• Request
Copy each item below word for word, keeping every line in order.
++++++++++
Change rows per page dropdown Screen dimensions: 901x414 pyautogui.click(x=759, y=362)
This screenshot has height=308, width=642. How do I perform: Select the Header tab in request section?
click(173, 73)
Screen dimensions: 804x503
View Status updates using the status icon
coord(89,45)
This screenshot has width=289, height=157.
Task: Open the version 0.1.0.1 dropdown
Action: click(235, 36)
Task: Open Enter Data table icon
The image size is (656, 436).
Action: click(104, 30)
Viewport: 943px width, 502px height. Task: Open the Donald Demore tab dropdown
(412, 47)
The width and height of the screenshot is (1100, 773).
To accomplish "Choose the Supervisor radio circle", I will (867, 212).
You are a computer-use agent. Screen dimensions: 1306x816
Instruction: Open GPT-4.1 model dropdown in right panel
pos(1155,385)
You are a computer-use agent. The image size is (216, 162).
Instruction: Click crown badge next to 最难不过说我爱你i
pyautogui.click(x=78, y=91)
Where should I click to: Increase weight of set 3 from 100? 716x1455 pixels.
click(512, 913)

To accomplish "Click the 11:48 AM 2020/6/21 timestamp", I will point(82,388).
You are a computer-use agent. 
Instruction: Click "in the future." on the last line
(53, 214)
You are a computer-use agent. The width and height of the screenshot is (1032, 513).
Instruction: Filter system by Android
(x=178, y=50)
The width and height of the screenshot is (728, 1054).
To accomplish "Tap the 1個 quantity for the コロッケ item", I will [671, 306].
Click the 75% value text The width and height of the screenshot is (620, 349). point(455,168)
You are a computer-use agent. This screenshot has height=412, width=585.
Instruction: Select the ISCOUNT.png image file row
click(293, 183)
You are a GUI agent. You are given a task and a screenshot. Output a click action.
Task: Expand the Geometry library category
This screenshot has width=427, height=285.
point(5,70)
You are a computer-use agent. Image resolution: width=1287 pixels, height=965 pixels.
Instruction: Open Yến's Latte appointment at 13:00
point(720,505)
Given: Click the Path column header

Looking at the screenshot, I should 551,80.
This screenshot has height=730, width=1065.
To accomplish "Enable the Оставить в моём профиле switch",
++++++++++
• Answer to this problem
Change rows per page dropdown Screen dimensions: 901x414 pyautogui.click(x=759, y=362)
This screenshot has height=308, width=642. How do I perform: Select the Header tab in request section?
click(173, 73)
Screen dimensions: 804x503
View Status updates using the status icon
coord(89,45)
This screenshot has width=289, height=157.
Task: Open the version 0.1.0.1 dropdown
Action: click(235, 36)
Task: Open Enter Data table icon
The image size is (656, 436).
Action: click(104, 30)
Viewport: 943px width, 502px height. Task: Open the Donald Demore tab dropdown
(412, 47)
The width and height of the screenshot is (1100, 773).
To accomplish "Choose the Supervisor radio circle", I will (867, 212).
You are a computer-use agent. Screen dimensions: 1306x816
Instruction: Open GPT-4.1 model dropdown in right panel
pos(1155,385)
You are a computer-use agent. The image size is (216, 162).
Instruction: Click crown badge next to 最难不过说我爱你i
pyautogui.click(x=78, y=91)
Where should I click to: Increase weight of set 3 from 100? 716x1455 pixels.
click(512, 913)

To accomplish "Click the 11:48 AM 2020/6/21 timestamp", I will point(82,388).
You are a computer-use agent. 
Instruction: Click "in the future." on the last line
(53, 214)
You are a computer-use agent. The width and height of the screenshot is (1032, 513).
Instruction: Filter system by Android
(x=178, y=50)
The width and height of the screenshot is (728, 1054).
To accomplish "Tap the 1個 quantity for the コロッケ item", I will [671, 306].
Click the 75% value text The width and height of the screenshot is (620, 349). point(455,168)
You are a computer-use agent. This screenshot has height=412, width=585.
Instruction: Select the ISCOUNT.png image file row
click(293, 183)
You are a GUI agent. You are given a task and a screenshot. Output a click action.
Task: Expand the Geometry library category
This screenshot has width=427, height=285.
point(5,70)
You are a computer-use agent. Image resolution: width=1287 pixels, height=965 pixels.
Instruction: Open Yến's Latte appointment at 13:00
point(720,505)
Given: Click the Path column header

Looking at the screenshot, I should 551,80.
This screenshot has height=730, width=1065.
To accomplish "Enable the Оставить в моём профиле switch",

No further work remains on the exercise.